How Can You Safely Whiten Your Teeth?

Ultimately, the safest way to whiten your teeth is with bleaching products like whitening gel or strips as directed by a dental health professional. You can still cause damage to your enamel if you bleach your teeth extensively, but controlled use of bleaching products shouldn’t negatively impact your enamel. One misconception is that a higher potency of the gel, such as what you would find in a dental office, will help you achieve quicker, faster results; however, it is recommended to use a lower potency gel over the course of several weeks for optimal results.
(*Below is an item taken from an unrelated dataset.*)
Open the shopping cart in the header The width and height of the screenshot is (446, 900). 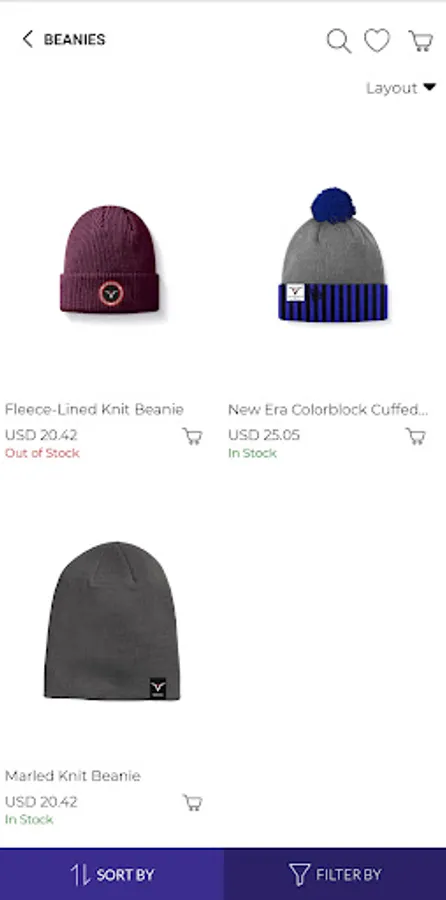click(421, 41)
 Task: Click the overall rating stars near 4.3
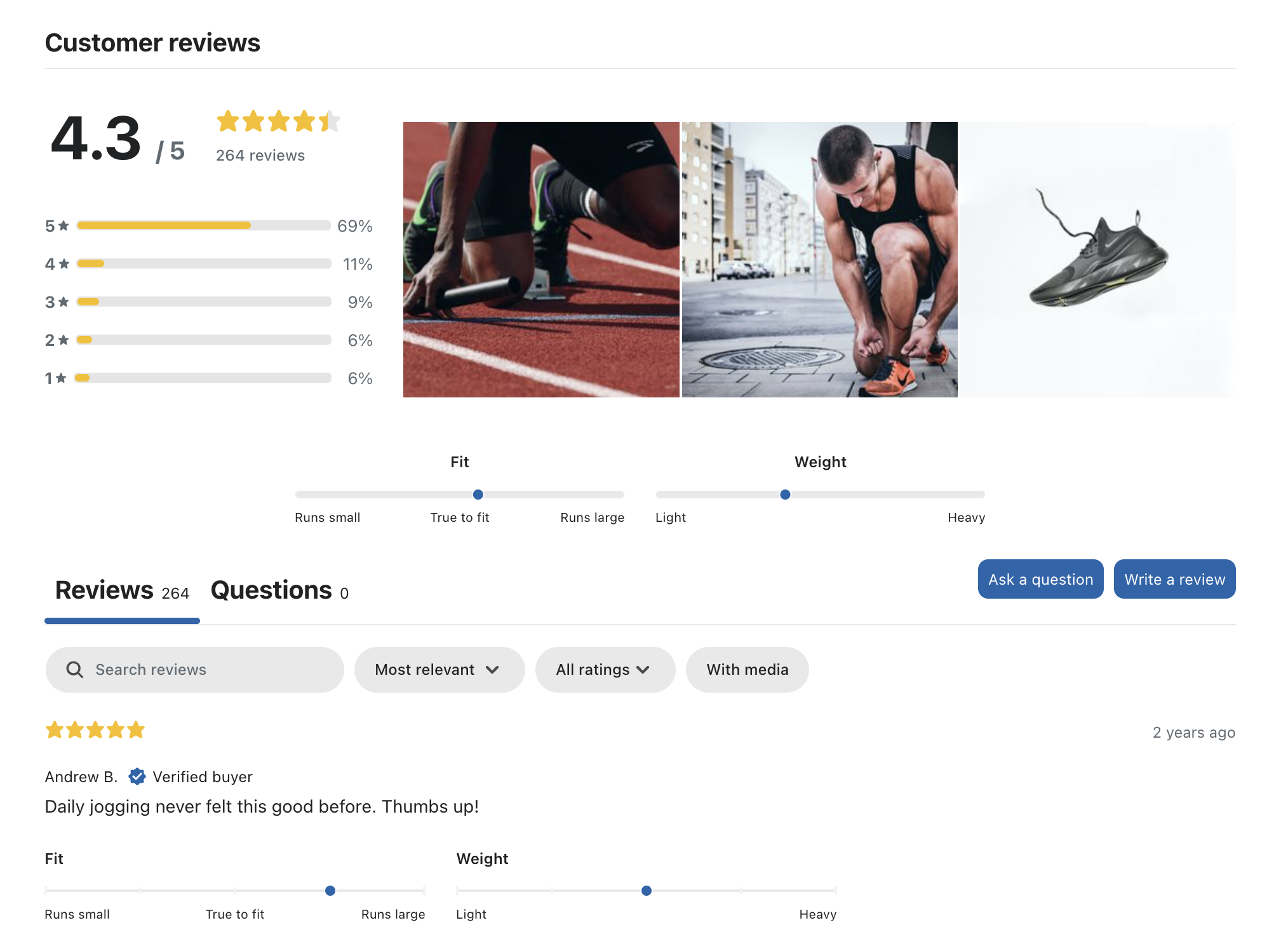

Ultimately, the best way to get a brighter smile is to consistent care of your teeth. By brushing twice a day, gently, making sure to cover all surfaces of your teeth for two minutes, you will successfully keep the stains away, eliminating the need for abrasive and potentially damaging toothpastes. This is yet another reason to avoid powerful brushing methods and avoid using medium or hard bristled toothbrushes since anything that has the potential to scrape away the enamel is gradually bringing that yellow-colored dentin to the surface.